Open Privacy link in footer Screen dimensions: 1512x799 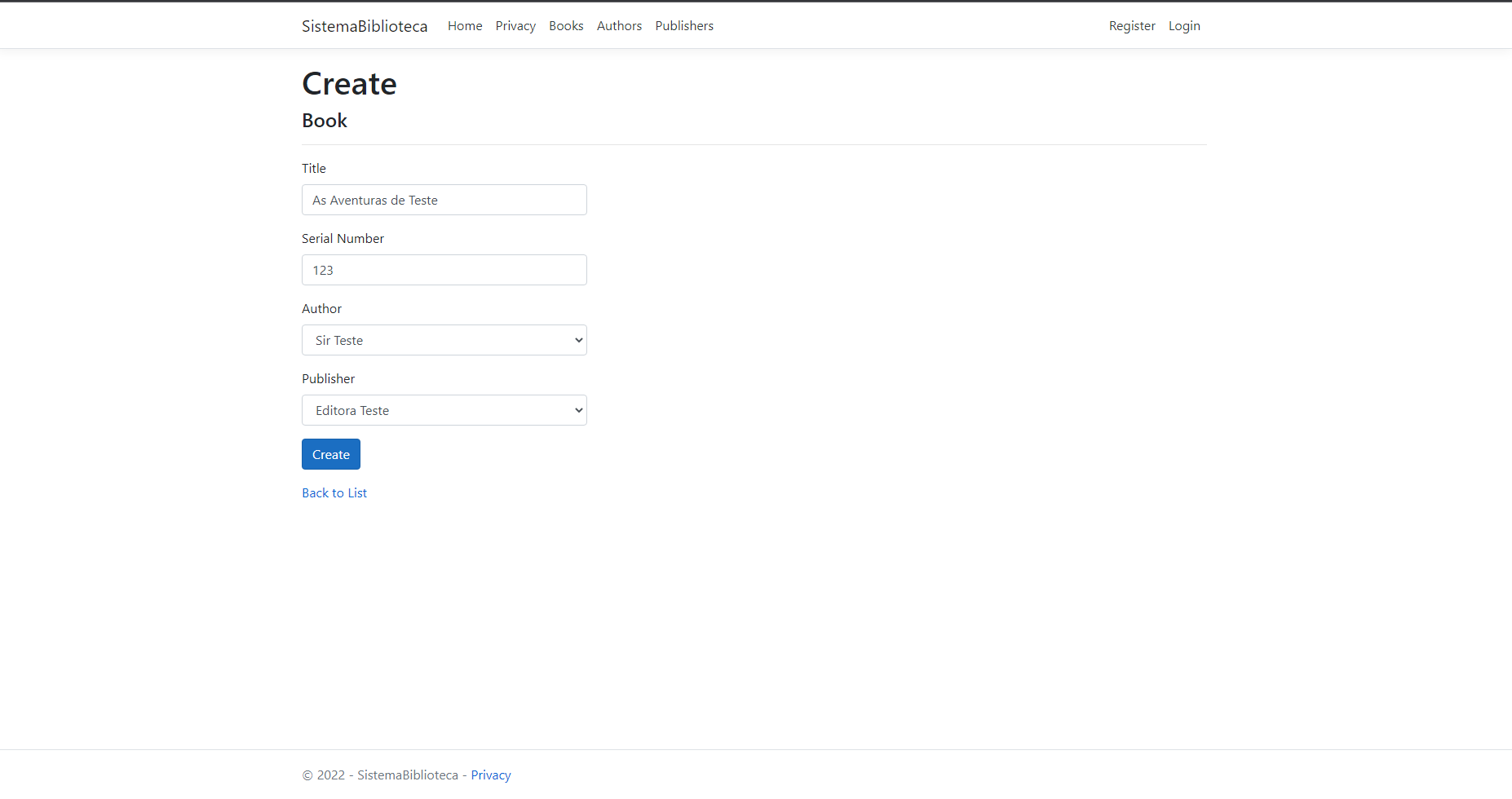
--
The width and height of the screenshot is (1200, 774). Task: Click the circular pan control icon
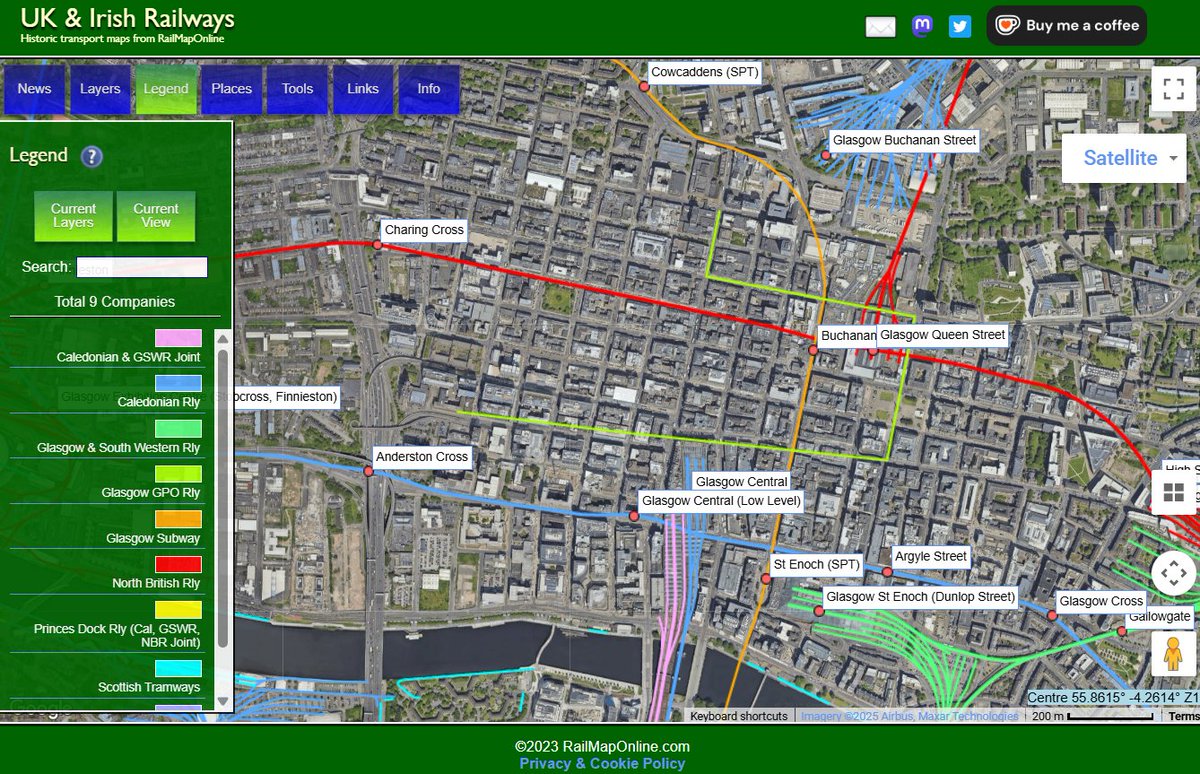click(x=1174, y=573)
---
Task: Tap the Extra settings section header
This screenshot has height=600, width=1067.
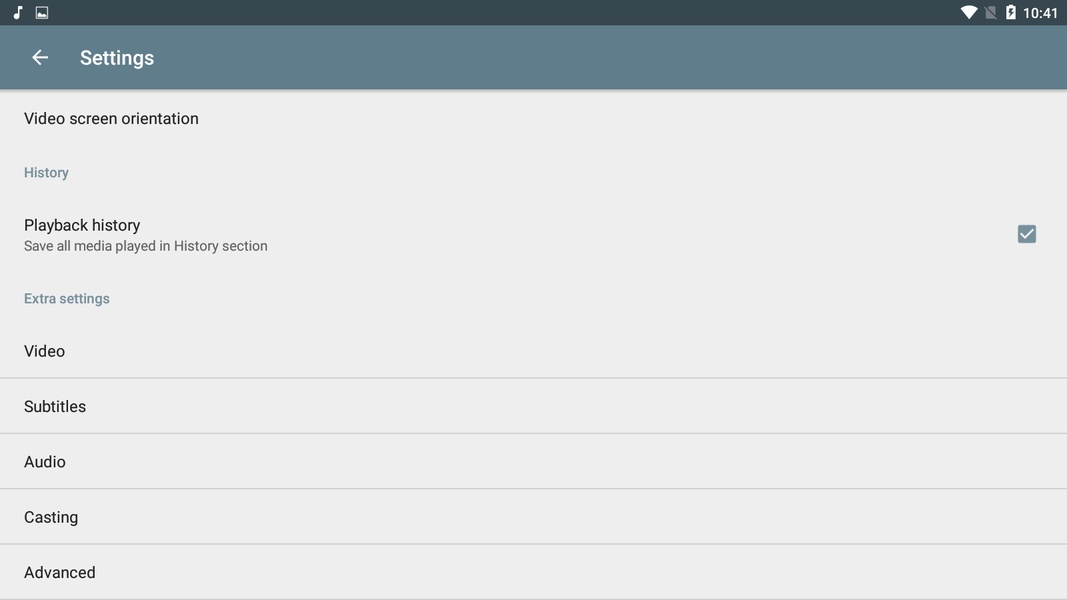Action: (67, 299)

> _AUFGABENSTELLUNG_: Übertragen Sie die Zeilen der Daten in eine nummerierte Liste, beginnend mit der Zeile, die „The width and“ enthält, bis einschließlich der Zeile, die „click(x=1174, y=573)“ enthält, und lassen Sie dabei Leerzeilen weg. Bilder gehören nicht in die Antwort.

> _ANTWORT ZUR AUFGABE_:
1. The width and height of the screenshot is (1200, 774). Task: Click the circular pan control icon
2. click(x=1174, y=573)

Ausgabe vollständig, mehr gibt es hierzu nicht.